My friend Nancy and I weren't able to ride Saturday, but we pulled up Sunday with Ghost and BJ, ready to ride. On the last ride at Harold's we took a different route. It was a pleasant surprise this time when we took off towards the other side of the road. I smiled as I realized where we were going.
We rode around the edge of the corn field behind Cousin Josh's House, a grayed and weathered old plank structure. We crossed Josh Deal Road and entered the woods, and it was like the years melted away. I could smell the pines and the cows and hear Granddaddy's voice as he told us how to call them in for feeding.
Harold reined his big blue roan gelding in as I caught up, so he could remind me this was Granddaddy's old farm land. I imagine he has some memories and left plenty of footprints on that land as well, because he and his brothers were good friends with my Dad and HIS brothers.

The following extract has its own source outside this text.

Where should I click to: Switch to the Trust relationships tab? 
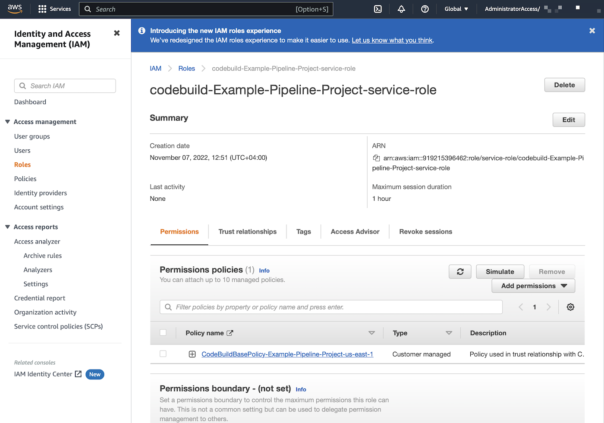tap(247, 232)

That's something that time, nor events, can ever change. Memories are forever in our hearts, no matter how many fancy houses, crowded subdivisions, or concrete pads and driveways come around.

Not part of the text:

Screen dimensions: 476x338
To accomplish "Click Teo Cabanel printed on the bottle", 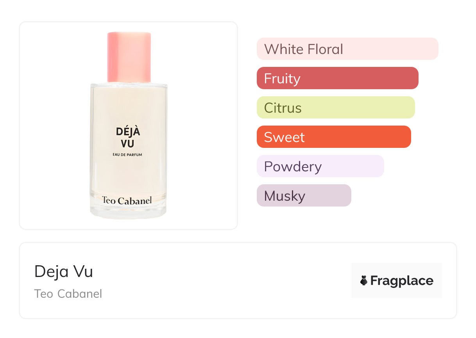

BJ seemed to enjoy himself as we browsed around those woods. I was on the phone with my Mom for a minute, calling to tell her where I was, because she has plenty of memories left behind in those woods herself. She jokingly told me to look for the tree where she carved her and my Dad's initials, but I never found it.
It was during that brief conversation with Mom that BJ stepped into a bog hole, the silly rascal. At least he did not lie down to roll with me like Ghost did Nancy. I heard her holler, looked over and the big gray Thoroughbred gelding was flat on his side, Nancy's leg underneath. It was a good thing we were in a soft, recently plowed field, or she could have been hurt. As it were, we all had a good laugh.
It had been way too long since I saddled up and spent time in the woods. If someone could bottle the essence of a trail ride through beautiful, wild land, it would outsell Prozac. I closed my eyes and breathed in the peace and nature as BJ's easy gait rocked me into relaxation.
The arrival back at camp came too early, but it was fun to meet new people, talk about new horses, and watch as Harold gave an impromptu lesson on barrel racing. I enjoyed getting to know his lady friend Marsha and feel as if I've made some new "horse friends" after the adventure.
There is nothing like being on the back of a horse, out in God's creation. There is nothing like being with like-minded people whose morals and values and spirits are kin to your own.
Thanks, Harold and Marsha, for a great time and for the trial ride down Memory Lane. See ya next ride.